## Problem
Extract all lines in the data that contain the word "logo".

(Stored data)
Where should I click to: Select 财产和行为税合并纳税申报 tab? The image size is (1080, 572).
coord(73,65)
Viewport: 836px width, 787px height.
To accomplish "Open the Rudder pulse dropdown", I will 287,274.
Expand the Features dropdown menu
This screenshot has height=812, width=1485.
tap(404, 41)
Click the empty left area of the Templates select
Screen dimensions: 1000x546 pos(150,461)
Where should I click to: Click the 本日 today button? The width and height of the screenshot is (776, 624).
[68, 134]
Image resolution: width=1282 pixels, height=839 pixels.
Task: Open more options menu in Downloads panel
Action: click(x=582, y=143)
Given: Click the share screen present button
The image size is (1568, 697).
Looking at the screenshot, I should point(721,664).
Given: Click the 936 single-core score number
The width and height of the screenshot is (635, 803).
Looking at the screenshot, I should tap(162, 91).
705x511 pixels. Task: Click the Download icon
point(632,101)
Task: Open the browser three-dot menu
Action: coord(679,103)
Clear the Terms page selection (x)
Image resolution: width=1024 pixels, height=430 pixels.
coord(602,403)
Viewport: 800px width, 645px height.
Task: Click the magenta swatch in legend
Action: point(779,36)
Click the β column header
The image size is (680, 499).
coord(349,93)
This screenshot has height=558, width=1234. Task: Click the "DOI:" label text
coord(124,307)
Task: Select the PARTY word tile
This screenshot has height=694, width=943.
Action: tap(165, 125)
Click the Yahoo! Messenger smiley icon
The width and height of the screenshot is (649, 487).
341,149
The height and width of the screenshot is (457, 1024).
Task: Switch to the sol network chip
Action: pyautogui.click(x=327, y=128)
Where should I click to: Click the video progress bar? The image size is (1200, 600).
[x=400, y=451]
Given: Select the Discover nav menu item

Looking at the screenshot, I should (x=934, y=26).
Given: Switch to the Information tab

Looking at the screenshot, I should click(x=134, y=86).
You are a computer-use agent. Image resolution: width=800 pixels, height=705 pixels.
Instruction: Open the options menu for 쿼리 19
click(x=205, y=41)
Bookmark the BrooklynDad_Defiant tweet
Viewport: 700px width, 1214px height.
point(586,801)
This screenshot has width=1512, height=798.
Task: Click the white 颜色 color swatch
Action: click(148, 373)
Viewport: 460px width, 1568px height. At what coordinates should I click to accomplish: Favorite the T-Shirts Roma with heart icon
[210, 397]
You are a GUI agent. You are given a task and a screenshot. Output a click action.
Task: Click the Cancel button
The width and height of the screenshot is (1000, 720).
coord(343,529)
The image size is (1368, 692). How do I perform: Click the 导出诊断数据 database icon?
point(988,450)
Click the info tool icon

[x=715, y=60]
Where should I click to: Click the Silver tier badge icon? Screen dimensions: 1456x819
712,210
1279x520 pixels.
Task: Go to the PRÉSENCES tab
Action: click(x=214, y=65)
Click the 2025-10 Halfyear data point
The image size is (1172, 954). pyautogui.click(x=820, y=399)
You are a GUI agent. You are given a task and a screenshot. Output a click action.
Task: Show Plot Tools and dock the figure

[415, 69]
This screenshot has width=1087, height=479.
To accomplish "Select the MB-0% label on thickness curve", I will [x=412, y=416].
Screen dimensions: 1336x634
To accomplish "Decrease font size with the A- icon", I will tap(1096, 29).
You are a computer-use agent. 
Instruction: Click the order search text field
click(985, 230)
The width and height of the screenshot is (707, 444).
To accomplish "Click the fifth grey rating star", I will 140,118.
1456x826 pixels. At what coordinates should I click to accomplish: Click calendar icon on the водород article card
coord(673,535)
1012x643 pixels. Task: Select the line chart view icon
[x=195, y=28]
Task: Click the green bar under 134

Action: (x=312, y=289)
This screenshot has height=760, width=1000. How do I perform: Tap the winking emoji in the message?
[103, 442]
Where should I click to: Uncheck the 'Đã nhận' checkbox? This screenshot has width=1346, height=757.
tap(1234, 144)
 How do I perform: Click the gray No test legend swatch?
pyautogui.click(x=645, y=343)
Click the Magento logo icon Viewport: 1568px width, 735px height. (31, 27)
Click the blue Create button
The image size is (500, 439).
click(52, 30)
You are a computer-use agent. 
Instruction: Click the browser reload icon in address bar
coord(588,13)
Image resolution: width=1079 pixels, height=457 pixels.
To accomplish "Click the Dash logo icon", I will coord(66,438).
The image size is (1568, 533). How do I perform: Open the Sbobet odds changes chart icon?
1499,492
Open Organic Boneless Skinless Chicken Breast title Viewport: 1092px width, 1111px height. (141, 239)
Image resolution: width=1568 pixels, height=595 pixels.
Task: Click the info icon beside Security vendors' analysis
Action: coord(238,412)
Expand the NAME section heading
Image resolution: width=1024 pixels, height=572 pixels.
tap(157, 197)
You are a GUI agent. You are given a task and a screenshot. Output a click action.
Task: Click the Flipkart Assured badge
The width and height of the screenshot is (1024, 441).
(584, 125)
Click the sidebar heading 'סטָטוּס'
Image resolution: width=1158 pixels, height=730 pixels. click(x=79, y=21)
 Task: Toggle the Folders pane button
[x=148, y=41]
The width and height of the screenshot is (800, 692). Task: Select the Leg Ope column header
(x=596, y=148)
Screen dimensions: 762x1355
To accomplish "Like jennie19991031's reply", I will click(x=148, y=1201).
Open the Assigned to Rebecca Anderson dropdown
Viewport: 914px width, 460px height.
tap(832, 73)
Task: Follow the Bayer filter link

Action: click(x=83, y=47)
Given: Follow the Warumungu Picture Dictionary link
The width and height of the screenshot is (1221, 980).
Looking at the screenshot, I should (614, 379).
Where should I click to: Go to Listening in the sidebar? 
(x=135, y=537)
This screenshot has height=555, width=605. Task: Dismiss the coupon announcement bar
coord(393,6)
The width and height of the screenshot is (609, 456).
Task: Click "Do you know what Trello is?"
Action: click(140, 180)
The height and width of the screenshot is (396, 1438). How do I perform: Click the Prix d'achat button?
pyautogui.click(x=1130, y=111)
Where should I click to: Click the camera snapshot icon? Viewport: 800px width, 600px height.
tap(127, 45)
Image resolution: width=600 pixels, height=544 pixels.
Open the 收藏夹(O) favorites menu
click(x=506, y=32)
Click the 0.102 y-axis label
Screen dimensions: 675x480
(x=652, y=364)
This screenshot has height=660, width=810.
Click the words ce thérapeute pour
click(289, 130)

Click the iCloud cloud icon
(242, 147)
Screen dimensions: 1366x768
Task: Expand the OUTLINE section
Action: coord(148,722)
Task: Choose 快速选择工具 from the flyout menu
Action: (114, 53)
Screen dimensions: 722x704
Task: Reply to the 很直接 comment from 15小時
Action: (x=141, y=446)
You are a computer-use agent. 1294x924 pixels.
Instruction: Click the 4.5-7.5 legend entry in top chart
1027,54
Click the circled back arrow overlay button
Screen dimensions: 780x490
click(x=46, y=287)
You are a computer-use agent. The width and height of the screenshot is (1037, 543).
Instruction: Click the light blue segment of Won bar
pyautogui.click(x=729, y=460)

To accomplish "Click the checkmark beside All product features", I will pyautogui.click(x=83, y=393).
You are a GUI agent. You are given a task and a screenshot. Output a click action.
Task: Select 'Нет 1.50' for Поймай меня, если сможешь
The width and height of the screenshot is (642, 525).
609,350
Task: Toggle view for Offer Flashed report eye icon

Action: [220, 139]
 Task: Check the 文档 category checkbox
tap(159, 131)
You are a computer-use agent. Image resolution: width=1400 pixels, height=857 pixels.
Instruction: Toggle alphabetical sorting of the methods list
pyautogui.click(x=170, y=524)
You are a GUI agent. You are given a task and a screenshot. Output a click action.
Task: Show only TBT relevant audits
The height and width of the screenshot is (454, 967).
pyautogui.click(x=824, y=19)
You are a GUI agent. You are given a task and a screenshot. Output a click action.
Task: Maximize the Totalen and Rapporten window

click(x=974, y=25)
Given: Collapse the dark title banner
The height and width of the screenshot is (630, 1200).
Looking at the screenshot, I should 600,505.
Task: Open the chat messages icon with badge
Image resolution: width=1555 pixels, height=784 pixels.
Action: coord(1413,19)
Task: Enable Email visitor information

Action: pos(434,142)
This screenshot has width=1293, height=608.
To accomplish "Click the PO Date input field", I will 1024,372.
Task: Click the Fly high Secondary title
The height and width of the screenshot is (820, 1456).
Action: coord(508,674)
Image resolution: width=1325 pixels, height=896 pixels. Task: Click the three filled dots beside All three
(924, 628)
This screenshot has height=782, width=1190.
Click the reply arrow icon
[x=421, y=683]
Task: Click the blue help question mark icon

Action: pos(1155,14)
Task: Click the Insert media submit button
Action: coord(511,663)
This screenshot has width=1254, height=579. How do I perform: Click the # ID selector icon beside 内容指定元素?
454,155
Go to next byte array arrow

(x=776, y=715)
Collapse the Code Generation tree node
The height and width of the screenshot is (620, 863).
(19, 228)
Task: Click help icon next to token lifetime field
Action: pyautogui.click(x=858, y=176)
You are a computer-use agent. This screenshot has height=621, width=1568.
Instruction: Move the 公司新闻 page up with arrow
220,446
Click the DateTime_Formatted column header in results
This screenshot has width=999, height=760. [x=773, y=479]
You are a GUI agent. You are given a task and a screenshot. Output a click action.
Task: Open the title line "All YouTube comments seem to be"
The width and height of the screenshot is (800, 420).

## Exercise result
Click the Magento logo icon Viewport: 1568px width, 735px height. (31, 27)
To accomplish "Click the Dash logo icon", I will coord(66,438).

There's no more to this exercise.